6 Ways Eating More Can Help You Lose Weight

Jul 30, 2019

You know that a calorie deficit is key to losing fat. So, we want to avoid excess calories where we can to make that happen, right? Yes. Mostly.

I’m a great example of someone whose default is to try and buy the least expensive item, whether that means saving 10 cents on a can of tomatoes or buying the lower calorie salad dressing when I can’t decide on a flavor. Where possible, why not save a little?

However, always trying for a minimal calorie intake can backfire, much like buying the cheapest car or blender can leave you spending more money in the long run. I’ve seen a few clients get derailed by this sort of thinking in recent weeks, so I’d like to prevent it from happening to you. Real skill in eating for lifelong leanness is knowing when to eat a little more, choose the higher calorie thing, or choose to eat instead of passing on food.

We have to make dozens, or even hundreds, of food related decisions each day. An effort to reduce calories here can lead to eating more there. Or if I phrase it in a time sense, a choice based on saving calories now can bite you in the butt by sending extra food into your belly later.

Here are a few examples: 

  • Putting yourself on a low calorie diet, which causes you to wake up at night to eat a bunch of food at 1 am. 
  • Choosing to use a sandwich thin instead of two pieces of toast with your breakfast, but then you begin raiding the breakroom snacks mid morning, which was never a problem before.
  • Not eating at healthy dinner at home because you weren’t hungry yet, then eating a greasy fast food dinner an hour later because it was all that was available on the highway.
  • Buying a pint of “candy bar” Halo Top ice cream because it’s only 80 calories a serving, and you’d feel too guilty if you bought an actual Snickers bar (but you eat the whole pint, which is actually 140 calories more than the candy bar). 
  • Drinking water only during long training runs or workouts because you want to maximize the calorie deficit you create marathon training. Except after those 18 mile runs you can’t get satisfied and graze the rest of the day. 

The pattern to these examples is that choosing lower calorie options has potential to backfire if it:

  1. Leaves you too hungry before your next meal, which will cause you to snack. (When it comes to human vs hunger, I bet on hunger.)

  2. Reduces your ability to get a good night’s sleep (even if you don’t end up eating during the night, your appetite will be cranked up higher in the following days, and see note on human vs hunger above).

  3. Causes you to get hungry at a time when the food options are lower quality and high calorie. (i.e. during travel, a Superbowl party, while at a theme park, or working midnight shift at a hospital) 

  4. Leaves you feeling like you can’t get by without substantial desserts or “finishers” after every meal. (While your main meal is carefully calorie controlled) 

  5. Leads to eating a low calorie or light alternative food, but in large amounts. 

  6. Causes bearlike post-workout appetite. 

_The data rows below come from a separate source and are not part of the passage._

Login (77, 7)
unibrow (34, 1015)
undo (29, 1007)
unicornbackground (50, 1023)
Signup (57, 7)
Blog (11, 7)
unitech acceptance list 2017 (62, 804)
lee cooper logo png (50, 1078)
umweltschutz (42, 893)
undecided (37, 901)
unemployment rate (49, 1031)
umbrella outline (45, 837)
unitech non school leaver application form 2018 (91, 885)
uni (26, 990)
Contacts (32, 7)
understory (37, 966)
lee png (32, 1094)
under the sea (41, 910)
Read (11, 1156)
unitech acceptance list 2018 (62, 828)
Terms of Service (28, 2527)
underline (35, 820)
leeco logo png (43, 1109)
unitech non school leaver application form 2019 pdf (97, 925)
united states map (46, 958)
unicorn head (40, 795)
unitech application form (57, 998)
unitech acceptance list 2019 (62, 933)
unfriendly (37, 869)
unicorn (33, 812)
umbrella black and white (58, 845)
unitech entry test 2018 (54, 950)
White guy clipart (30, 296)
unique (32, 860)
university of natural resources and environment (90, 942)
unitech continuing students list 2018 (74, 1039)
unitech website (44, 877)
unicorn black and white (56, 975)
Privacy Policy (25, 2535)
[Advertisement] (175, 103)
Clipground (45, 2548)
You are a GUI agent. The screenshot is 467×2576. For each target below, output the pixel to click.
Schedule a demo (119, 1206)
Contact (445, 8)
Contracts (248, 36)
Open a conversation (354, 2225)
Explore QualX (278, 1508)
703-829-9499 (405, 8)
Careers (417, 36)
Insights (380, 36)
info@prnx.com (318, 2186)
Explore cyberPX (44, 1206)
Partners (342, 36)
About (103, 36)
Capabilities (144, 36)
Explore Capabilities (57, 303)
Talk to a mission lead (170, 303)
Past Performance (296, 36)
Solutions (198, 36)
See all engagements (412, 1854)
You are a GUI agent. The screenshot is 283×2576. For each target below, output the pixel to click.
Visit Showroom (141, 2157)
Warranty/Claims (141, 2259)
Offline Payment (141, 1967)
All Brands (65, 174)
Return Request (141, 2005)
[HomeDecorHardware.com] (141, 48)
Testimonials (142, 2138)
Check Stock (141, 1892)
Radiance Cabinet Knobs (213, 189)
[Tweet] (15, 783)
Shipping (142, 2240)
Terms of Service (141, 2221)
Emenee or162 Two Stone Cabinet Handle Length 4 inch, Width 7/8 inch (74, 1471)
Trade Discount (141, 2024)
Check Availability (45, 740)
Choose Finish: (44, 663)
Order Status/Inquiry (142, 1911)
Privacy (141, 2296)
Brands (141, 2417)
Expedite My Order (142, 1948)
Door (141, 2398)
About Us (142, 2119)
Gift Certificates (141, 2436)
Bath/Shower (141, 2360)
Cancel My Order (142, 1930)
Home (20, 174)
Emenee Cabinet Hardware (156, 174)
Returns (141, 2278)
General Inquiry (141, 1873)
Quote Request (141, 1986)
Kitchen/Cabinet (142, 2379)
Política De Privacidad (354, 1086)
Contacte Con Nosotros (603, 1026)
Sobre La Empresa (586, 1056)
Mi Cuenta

Luckily, figuring out if you are being tripped up in this way is pretty straightforward! Ask yourself if your weight loss progress is being hampered by these signs and symptoms:

Are you snacking because you are feeling hungry more than an hour before your next meal?

Has your sleep quality or quantity decreased since you started your latest diet strategy?

Do you end up eating fast food or high calorie meals on a regular basis because “that’s all there is”?

Do you feel like after your meal or at the end of the day you need several hundred calories of chocolate, dessert or something similar?

Do you eat a large amount of light or low calorie foods because you feel like it would be more fattening to eat the “real thing”? 

Do you feel ravenously hungry after your workouts, and up eating back as many or more extra calories as your exercise session?

If you see yourself in any of these examples, there’s nothing wrong with you, first of all. This is proof that the well-designed “don’t starve to death” circuitry in your brain is functional. How awesome is your body at getting enough fuel into it!

Second, you don’t have to change. Especially if you are a competitive athlete interested in maximizing performance and avoiding relative energy deficiency, replacing your energy after a training session is important, even if you have to eat all day to do it!

I’d just like to remind you that there are alternatives, so if your main goal is weight loss, and these signs and symptoms are preventing it from happening, you might unlock more weight loss success by being a little more generous with your intake. You might be able to skip the unplanned eating by giving yourself more of the planned, healthy food at meals. You might be able to keep you total intake lower if you eat the “real dessert”. Maybe you need a ½ cup instead of a ⅓ cup of oatmeal with breakfast to kick the snack habit. Maybe you should eat some carbohydrates on the long hike so you don’t eat an entire pizza after. Maybe a few bites extra of salmon and green beans at dinner would give you better sleep and prevent the 2 am peanut butter sandwiches.

Let me know if any of these scenarios sound familiar to you, and if you’re going to try out a bit MORE food somewhere to help!